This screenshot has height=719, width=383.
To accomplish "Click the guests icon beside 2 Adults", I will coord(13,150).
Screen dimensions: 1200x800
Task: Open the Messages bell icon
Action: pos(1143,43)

--

_Activity:_ When you answer, repeat each entry exactly as it appears above.

_Task result:_
This screenshot has height=719, width=383.
To accomplish "Click the guests icon beside 2 Adults", I will coord(13,150).
Screen dimensions: 1200x800
Task: Open the Messages bell icon
Action: pos(1143,43)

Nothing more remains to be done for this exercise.